- **INSTRUCTIONS FOR THE TASK**
The answer must reproduce exactly the lines from the one with "The width and height of the screenshot is (1020, 611)." through the end of the material, and it must contain no pictures.

%%

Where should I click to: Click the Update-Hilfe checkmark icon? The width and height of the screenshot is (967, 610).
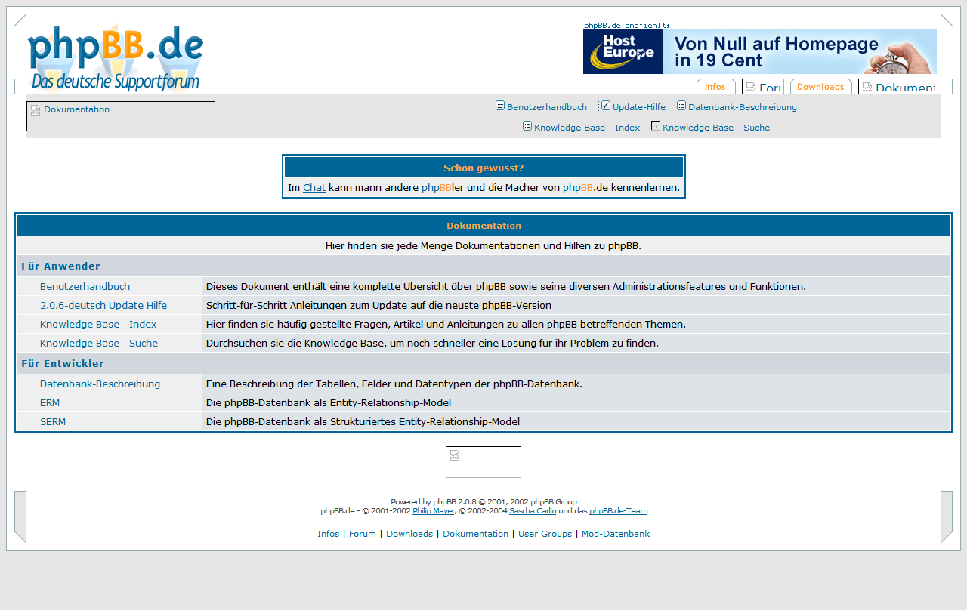[605, 106]
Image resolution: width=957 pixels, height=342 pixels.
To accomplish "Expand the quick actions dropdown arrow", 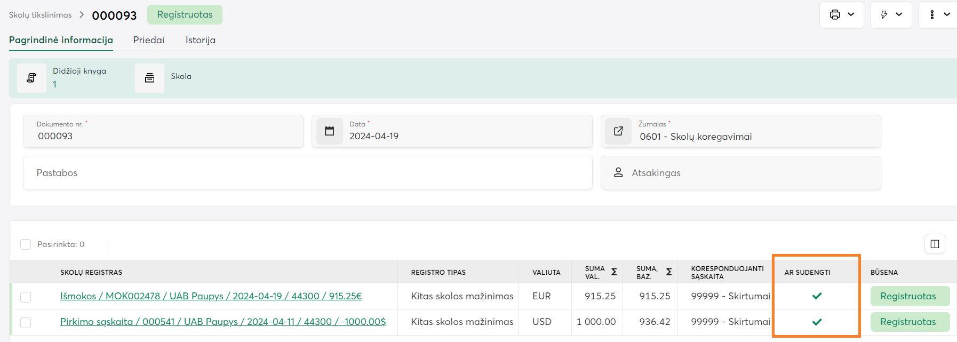I will point(899,15).
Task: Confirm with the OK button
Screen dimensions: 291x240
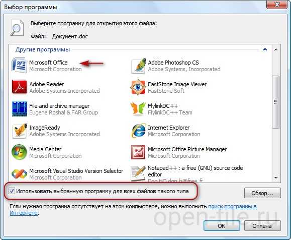Action: [x=222, y=226]
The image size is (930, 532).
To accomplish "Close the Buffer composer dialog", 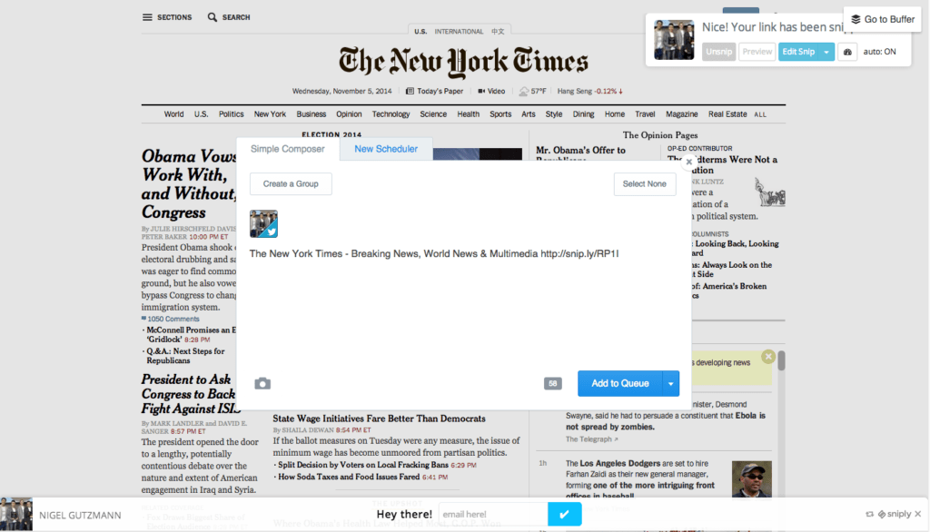I will point(688,163).
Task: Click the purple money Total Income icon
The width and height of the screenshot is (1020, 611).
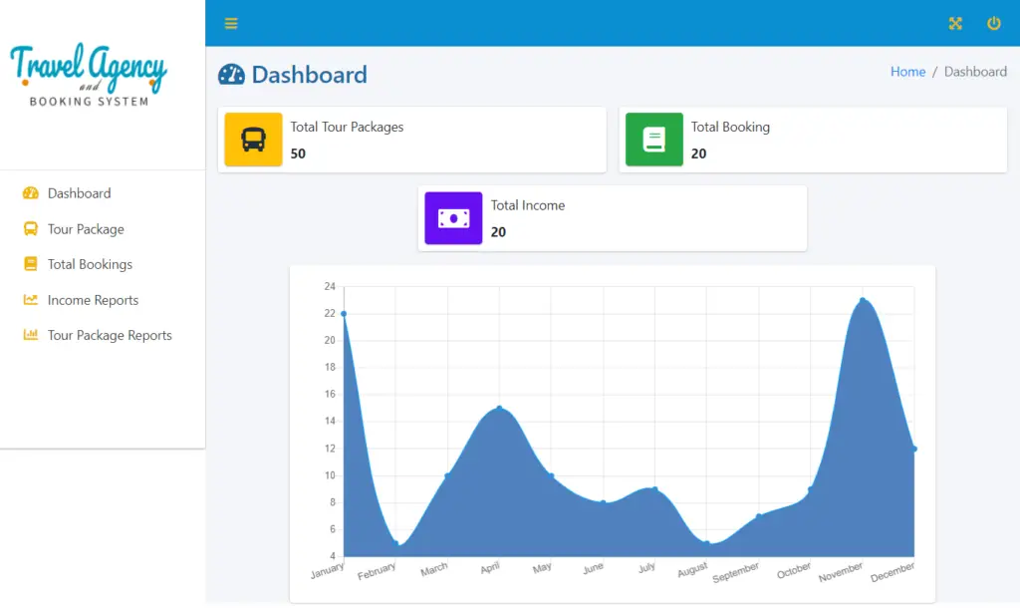Action: pyautogui.click(x=453, y=218)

%%

- **FINISHED EXERCISE**
The width and height of the screenshot is (1020, 611).
Action: pyautogui.click(x=453, y=218)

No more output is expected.